Bunu kendi onuru çiğnenmiş bir Katharina Blum olarak, gerçekten Soner için de arzu ediyorum...

Onun suçsuz çıkmasını ve beraat etmesini Tanrı’dan diliyorum...

İçimden, kalbimden ve ruhumdan...

Eyyam yapmadan, oportunistleşmeden...

Yalandan ve riyadan değil, gerçekten ve insanlıktan...

Çiğnenen onurların yarattığı dramı, ancak onurları çiğnenmeye çalışılmış olanlar bilirler çünkü...


*****


SONER BENİM İÇİN BİR MUSTAFA BALBAY DEĞİL...

Soner meselesinin düşündürdükleri:

Soner’den ağzı yanan meslektaşlara: “Size yapılan haraket ve iftira başka, tutuklanma nedeni başkadır...

Size yaptıklarından dolayı ‘Tutuklayın Soner’i diyemezsiniz...”
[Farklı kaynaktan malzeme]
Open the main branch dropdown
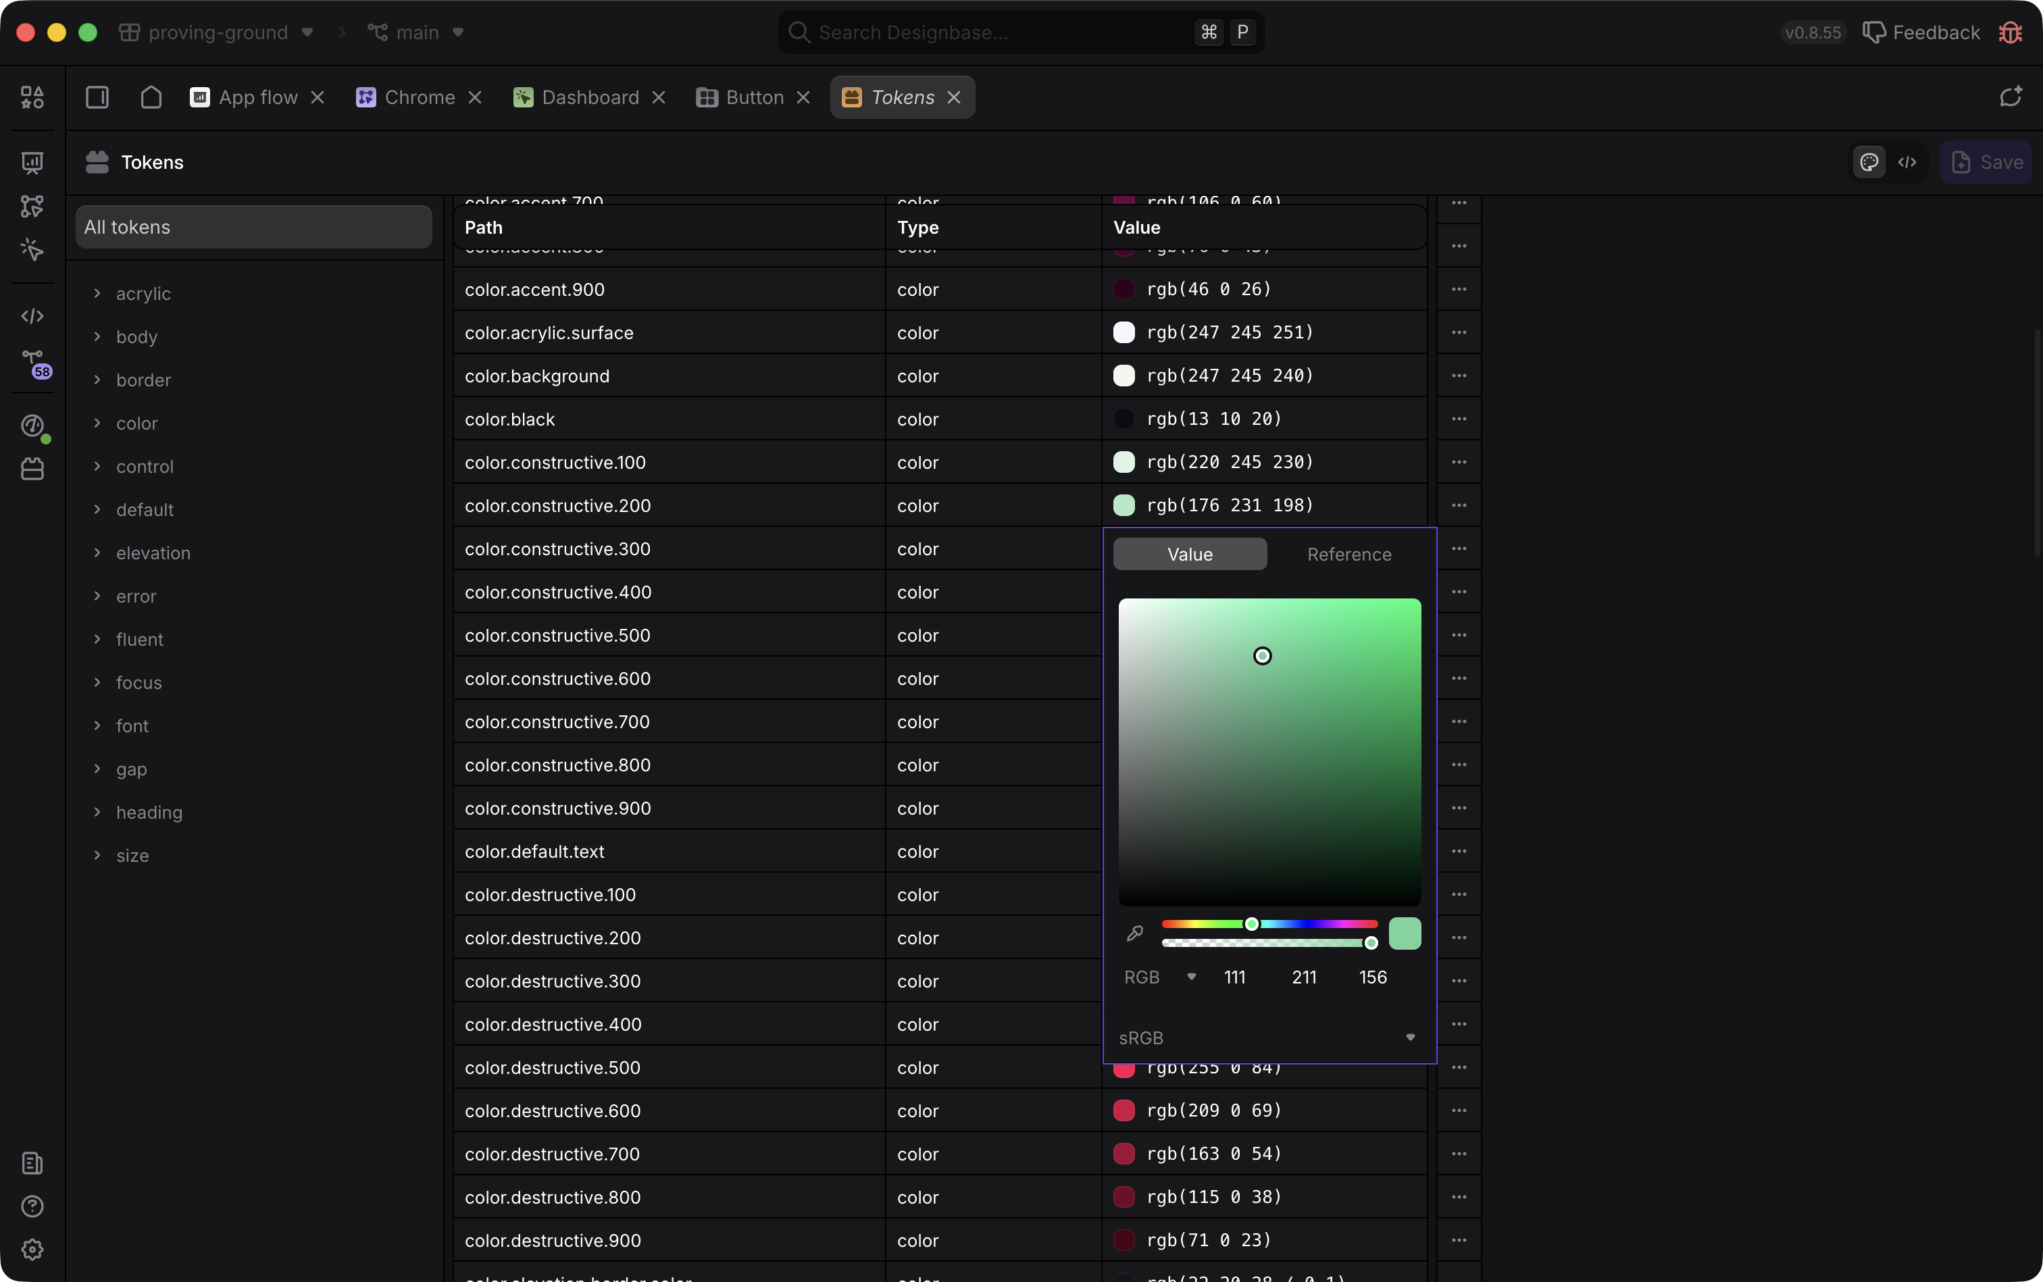The width and height of the screenshot is (2043, 1282). click(x=416, y=32)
Çünkü tutuklayanlar şimdilik size yaptıklarındar dolayı tutuklamış gözükmüyorlar...


***


Eğer Soner ve arkadaşları “bir talimat alarak, bir itibarsızlaştırma operasyonunun parçası olarak bu yazıları ve haberleri yayınlamışlarsa” bunu kanıtlama işi savcınındır...

Eğer öyleyse sizin haysiyetinize yapılan saldırıyla, tutuklama nedeni birleşir...

Aksi halde ortada geçerli bir neden yoktur...


***


Soner’den bir muhalif kahraman yaratmaya çalışan meslektaşlara:

“Siyasi muhalefet, eğer kişisel itibarsızlaştırmalar, özel meseleler, insan onurunu ayaklar altına alan satırlarla eklemlenmişse, ona sadece siyasi muhalefet olarak bakılmaz...

Soner muhaliftir ve bir muhalif olarak, sonuna kadar basın özgürlüğünün sınırları içinde mesleğini yapmalıdır...”

Ancak, insan haysiyetini ayaklar altına alan satırlar yayınlanırken, “gazetecilik ve ahlak ölçülerinin yüksek olduğunu” söyleyen arkadaşların, “Ne yapıyorsunuz siz...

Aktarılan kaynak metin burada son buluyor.